In preschool and elementary school boys and girls generally perform similarly on math tests. Later in school, in high school and college, more consistent differences start to emerge. In addition, gender differences are often larger among higher-performing students but not necessarily for lower- or average-performing ones. Within this specific group of higher-performing math students, boys tend to perform better. Similarly, when studies do find gender differences among elementary school children, they find these start to appear for higher-performing students earlier in schooling than they do for lower- and average-performing ones.

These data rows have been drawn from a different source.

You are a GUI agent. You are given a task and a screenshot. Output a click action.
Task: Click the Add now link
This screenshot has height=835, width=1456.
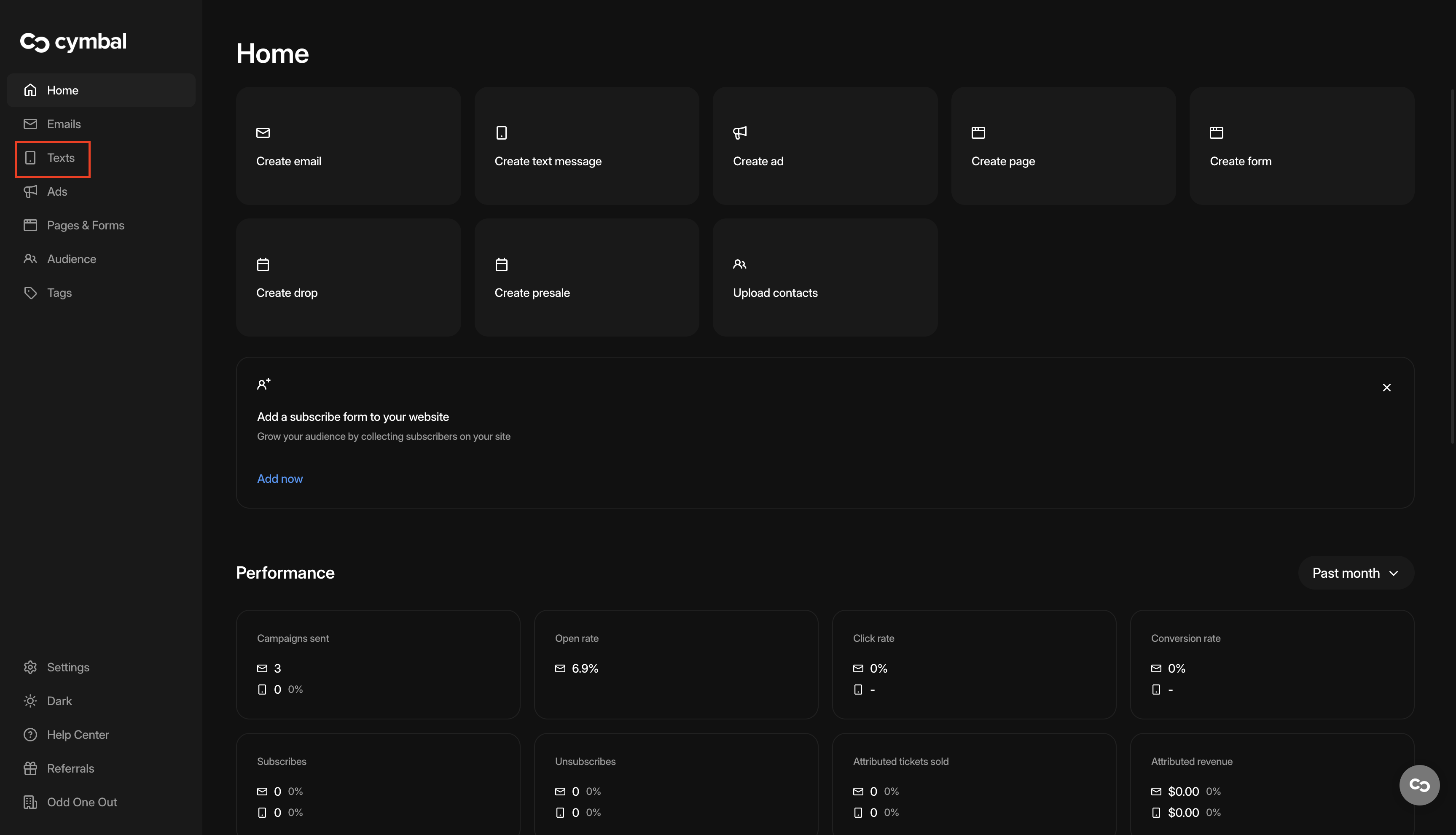click(x=280, y=478)
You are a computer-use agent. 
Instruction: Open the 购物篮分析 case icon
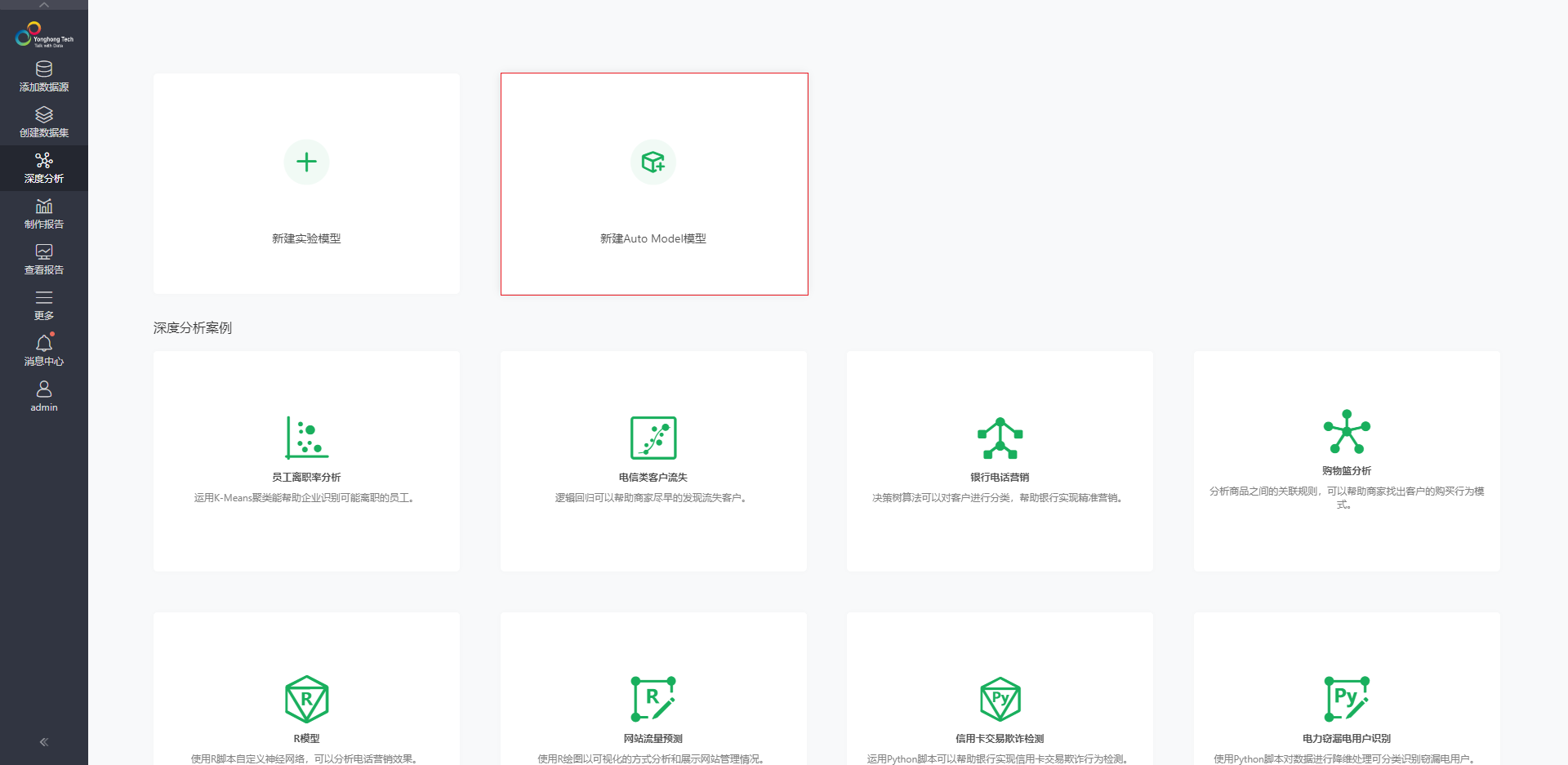[1347, 431]
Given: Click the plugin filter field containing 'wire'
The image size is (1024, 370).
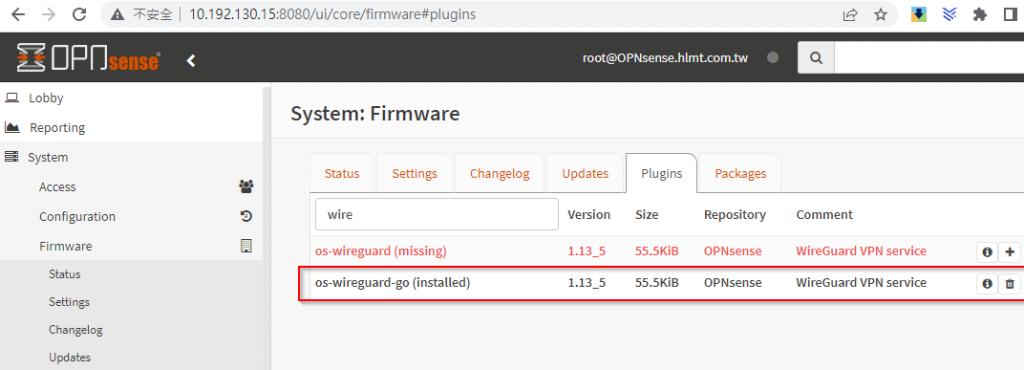Looking at the screenshot, I should tap(437, 214).
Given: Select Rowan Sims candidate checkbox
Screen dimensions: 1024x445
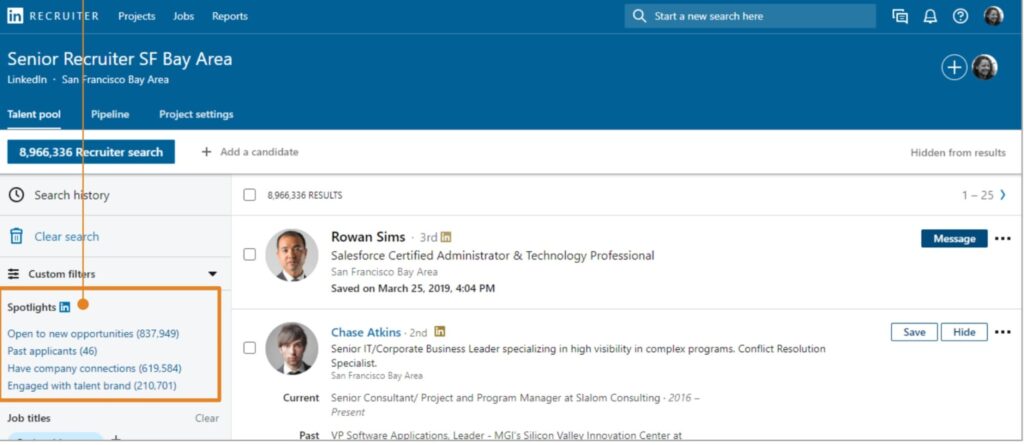Looking at the screenshot, I should [250, 254].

Whether a gender difference is found also depends on what type of math the kids are doing. In general, boys tend to outperform girls on tests that are less related to what is taught in schools (like the SAT math test, for example) whereas there tend to be minimal gender differences on statewide standards-based math tests, which are more tied to what’s taught in schools. When it comes to grades in school, which are even more closely tied to the curriculum, girls often outperform boys. A recent meta-analysis of research on the performance of students from elementary age through adulthood found boys tend to outperform girls in more complex areas of math such as those involving more advanced problem-solving. In contrast, there are no differences—and, in some cases, an advantage for girls—on more basic numerical skills and on math problems that have a set procedure for solving them.

Two of the factors above, age and the type of math, can impact research results at the same time. For example, two recent studies (here and here) found no gender differences in basic numerical skills in infants and children. This could be partially explained by the young age of the sample, and also because there are often few gender differences found in basic numerical skills.

Although there are differences in math performance between girls and boys of both high school and college age, and when doing certain typesof math, these studies find only a *small *gender difference in math performance. The mean performance scores for boys and girls are about 0.1 to 0.3 standard deviations apart from one another—very small differences and with a lot of overlap between boys’ and girls’ math skills. (Check out this visualization to see two groups that show a 0.2 standard deviation difference.) Thus, boys and girls are much more similar than different in math performance, even when considering studies that found the largest gender differences. In addition, even when we find there are differences, it is important to remember they are in the *averages* of the two groups and are not deterministic of any individual student’s performance.

Interestingly, we often see larger gender difference in other math-related outcomes compared with overall performance. Girls tend to have less positive math attitudes: They have higher levels of math anxiety and lower levels of confidence in their math skills. This means even when girls show similar performance levels to boys, they are often less sure of themselves. In addition, we see larger gender differences in spatial skills, the way students approach solving math problems and math-intensive career choices. Considered along with the larger gender differences seen among higher-performing math students, who are the most likely to pursue a math-intensive career, varying spatial skills and problem-solving approaches, among other factors, may help us understand why boys go on to pursue math-intensive career choices more frequently than girls do. Therefore, these math-related skills and attitudes may be more useful areas for researchers to investigate related to gender and math.